*Text provided:*
● ● ●

Advances in Consumer Research Volume 15, 1988      Pages 328-331

BUYER MARKET PRICE KNOWLEDGE INFLUENCE ON ACCEPTABLE PRICE RANGE AND PRICE LIMITS

Rustan Kosenko, Ohio University

Don Rahtz, College of William and Mary

ABSTRACT -

This study examines the effect of consumer market price knowledge on their acceptable price limits and acceptable price range. The results indicate that price limits are strongly affected by the degree of market price knowledge possessed by the consumer. Subjects indicated a higher mean lower and upper price limit, and an narrower acceptable price range when they were market price knowledgeable than when they possessed little or no market price knowledge. Moreover, the addition of market price information reduced variability only in the upper price limit, but not the lower price limit. These findings suggest that consumer limits are shifted or shaped by the prices they are exposed to at points-of purchase or through their informational search activities.

INTRODUCTION

The idea that consumers possess a range of acceptable prices which is bounded by a lower and upper price limit (threshold) they are willing to pay for a contemplated product purchase has been analytically derived from Psychophysics (Monroe 1971) and theoretically derived from Social Judgment theory (Sherif 1963; Monore 1971; Monroe and Venkatsen 1969; Raju 1977) .

The lower price limit is defined as the lowest price (usually above 0) a consumer would be willing to pay for a product. The rationale for the lower limit is based on buyer suspicion of "too good of a deal" and the feeling that "you get what you pay for" (Stoetzel 1970; Adam 1958; Fouilhe 1970; Gabor and Granger 1966). The upper limit is defined as the highest price a buyer is willing to pay for a contemplated purchase. Consumers are considered as rationalizing that at a certain high price, quality is no longer differentiated and that no product can be worth more than this certain high price (Stoetzel 1970; Gabor and Granger 1966, 1970). Therefore, consumers should have a range of prices that they are willing to pay for a product bounded by a lower and upper price limit.

● ● ●

*Dataset entries:*

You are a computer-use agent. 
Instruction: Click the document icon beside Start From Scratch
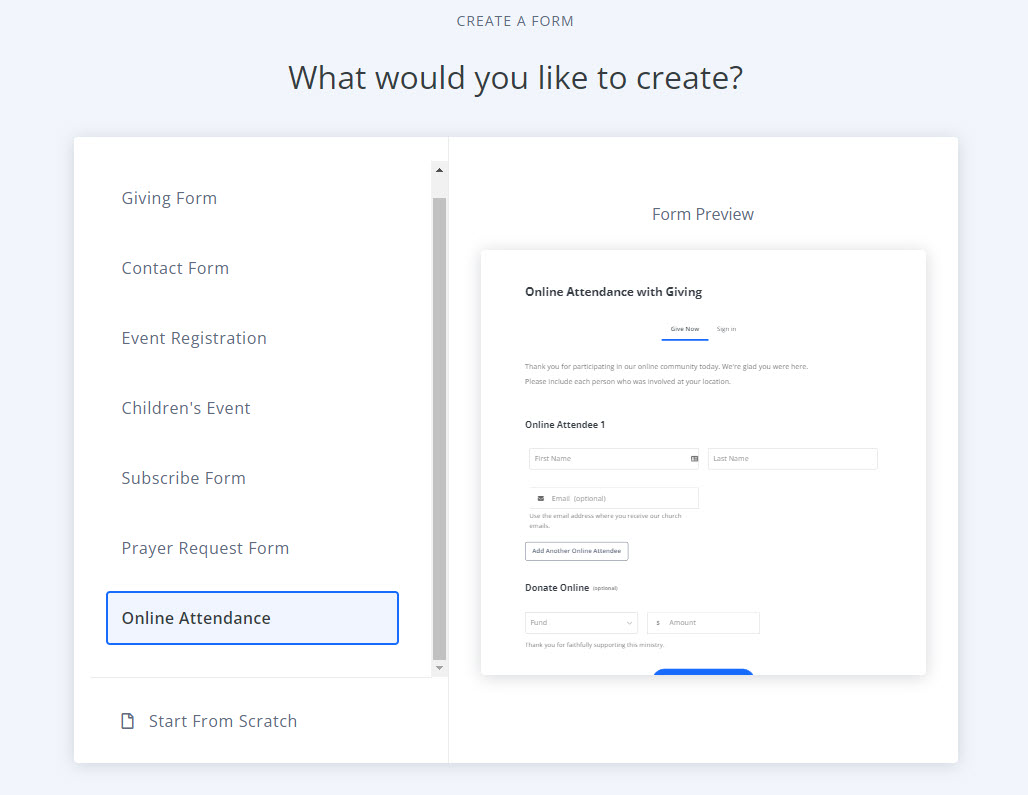(x=127, y=720)
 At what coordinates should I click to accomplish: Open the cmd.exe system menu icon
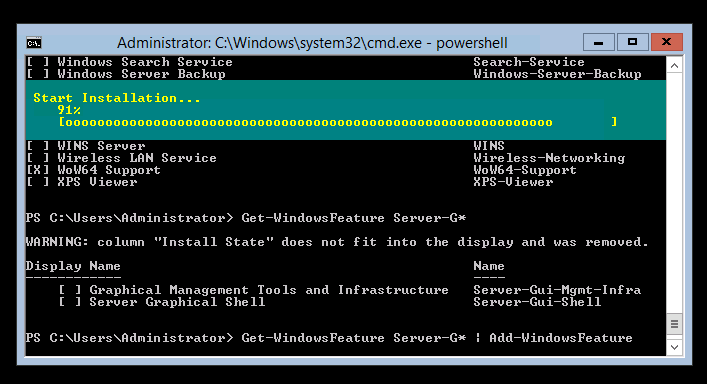(x=34, y=43)
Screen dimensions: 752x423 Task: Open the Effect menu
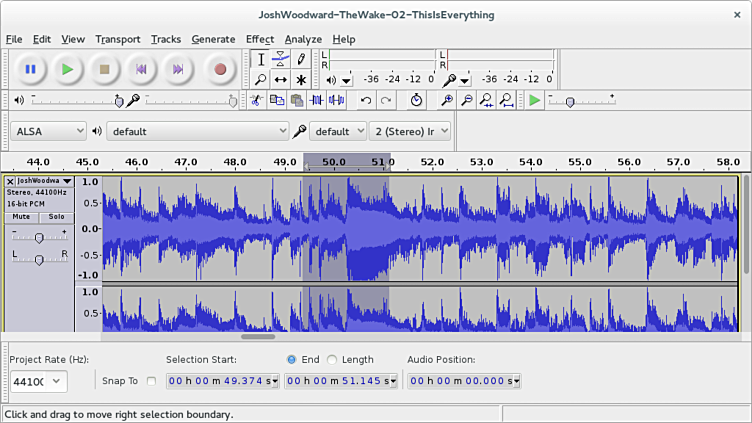(x=260, y=39)
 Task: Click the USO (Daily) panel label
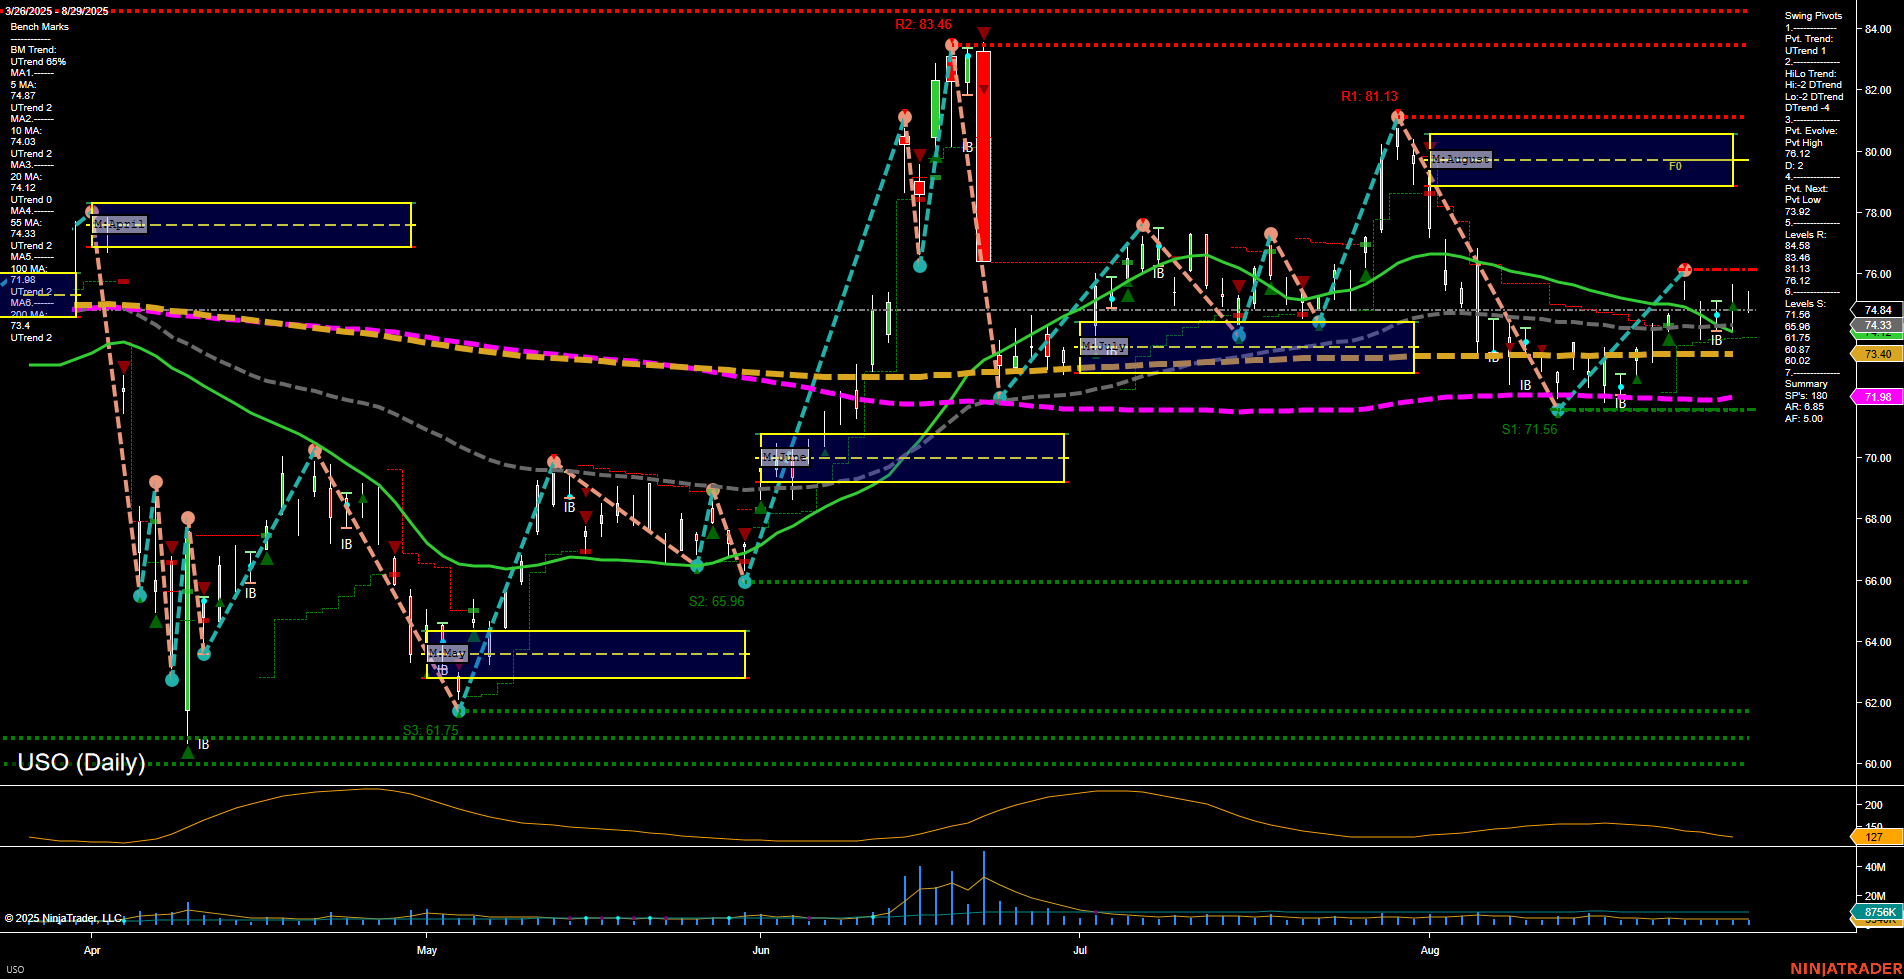[80, 762]
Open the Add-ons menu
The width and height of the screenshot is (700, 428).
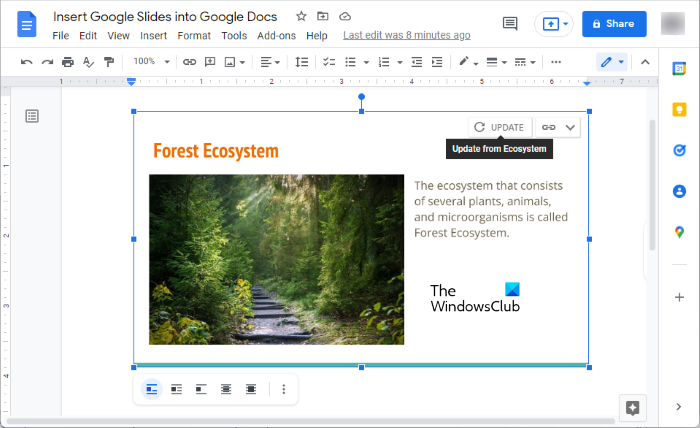(x=276, y=35)

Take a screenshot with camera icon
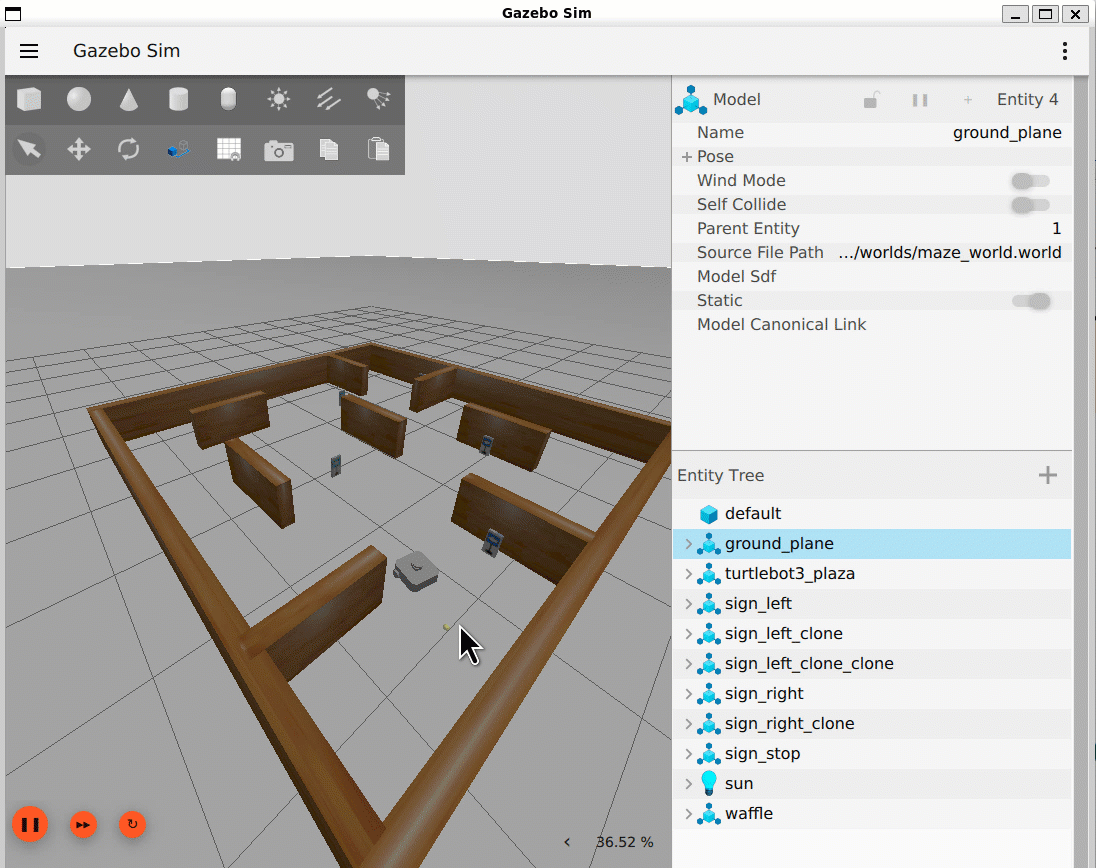click(279, 150)
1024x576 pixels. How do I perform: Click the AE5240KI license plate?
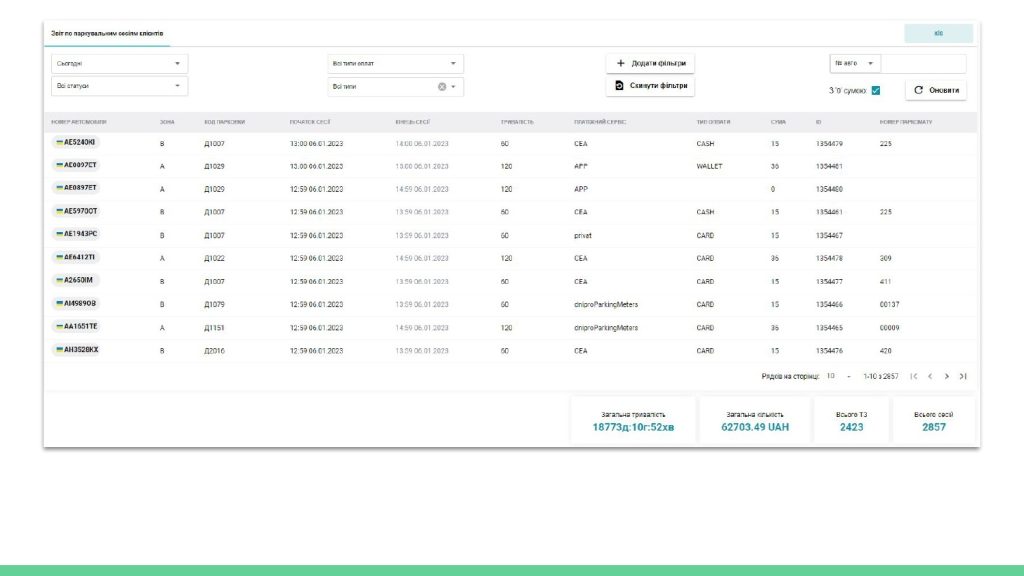pos(76,143)
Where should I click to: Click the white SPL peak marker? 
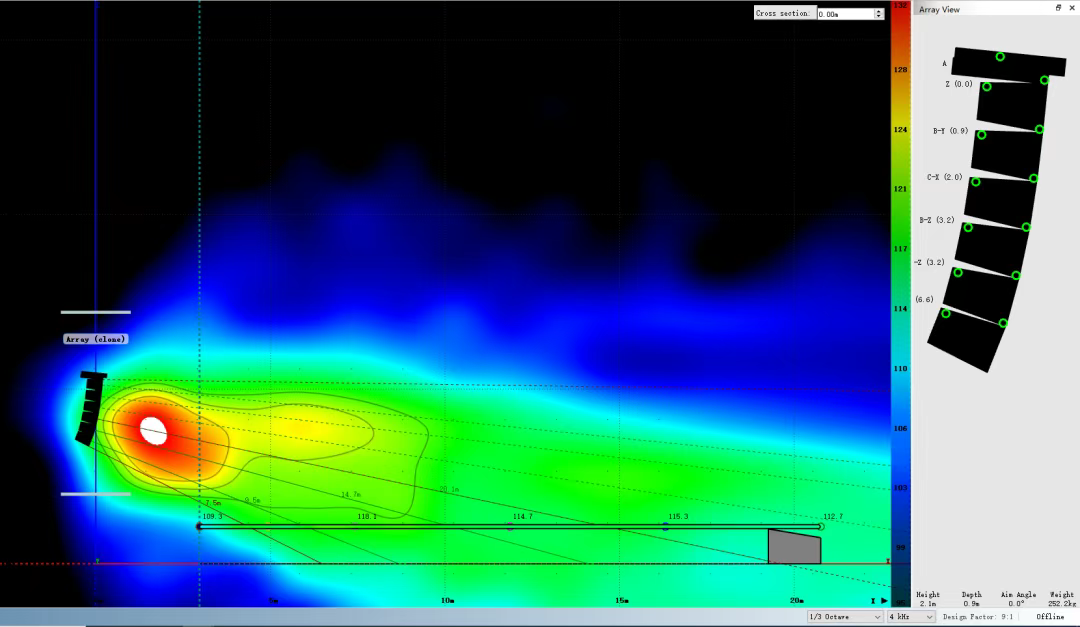pos(153,429)

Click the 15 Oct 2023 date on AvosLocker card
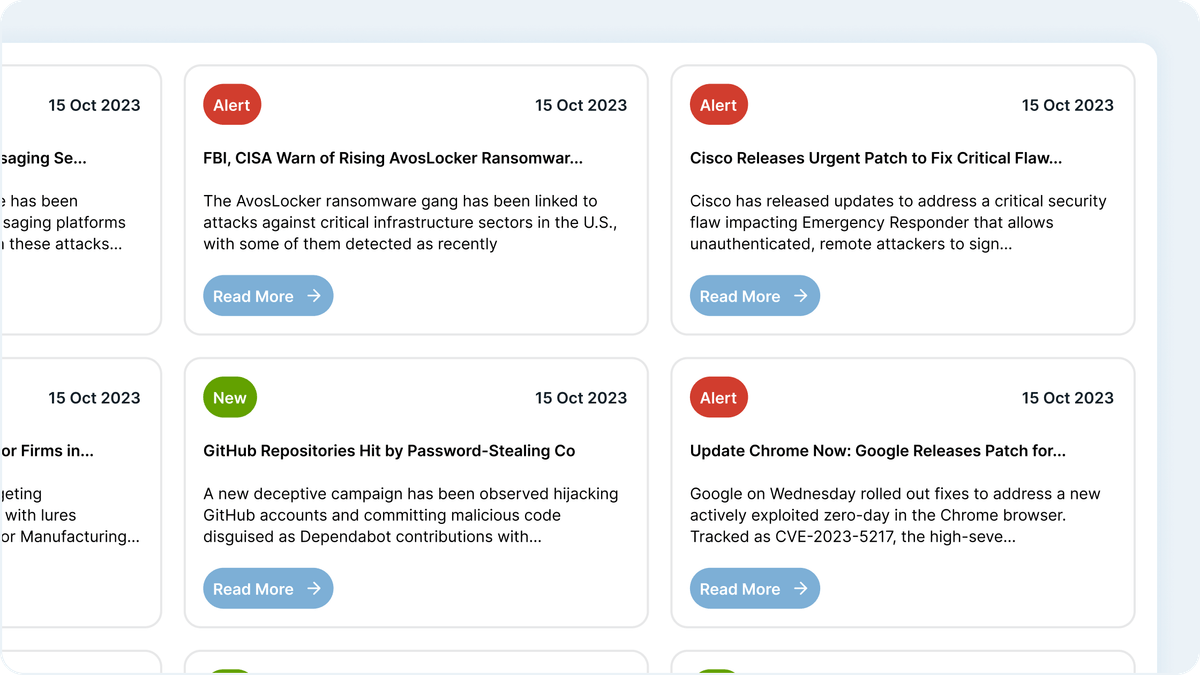[x=581, y=105]
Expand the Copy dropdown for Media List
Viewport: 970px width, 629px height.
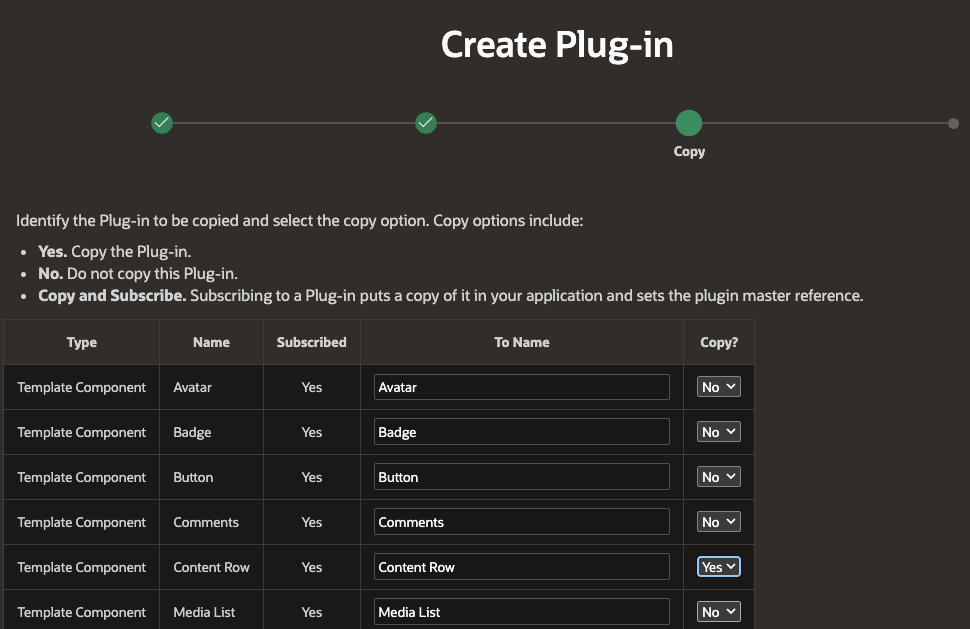pos(718,612)
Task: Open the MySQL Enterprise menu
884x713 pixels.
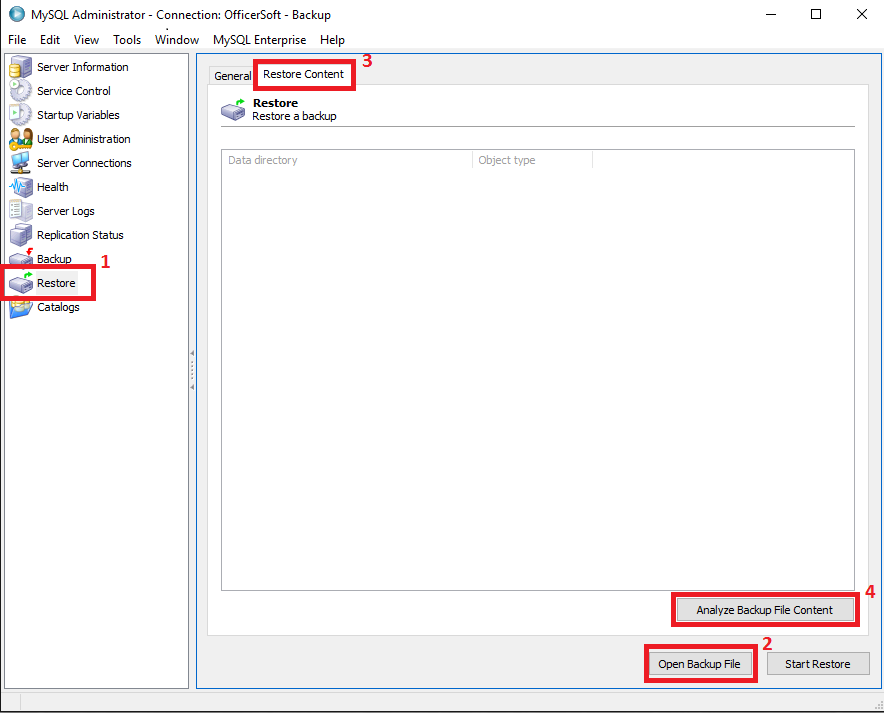Action: click(259, 40)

● ● ●

*What to produce:*
Could you reproduce, word for word, the stretch of the consumer price limits study from "This study examines" through "informational search activities."?

*Exercise output:*
This study examines the effect of consumer market price knowledge on their acceptable price limits and acceptable price range. The results indicate that price limits are strongly affected by the degree of market price knowledge possessed by the consumer. Subjects indicated a higher mean lower and upper price limit, and an narrower acceptable price range when they were market price knowledgeable than when they possessed little or no market price knowledge. Moreover, the addition of market price information reduced variability only in the upper price limit, but not the lower price limit. These findings suggest that consumer limits are shifted or shaped by the prices they are exposed to at points-of purchase or through their informational search activities.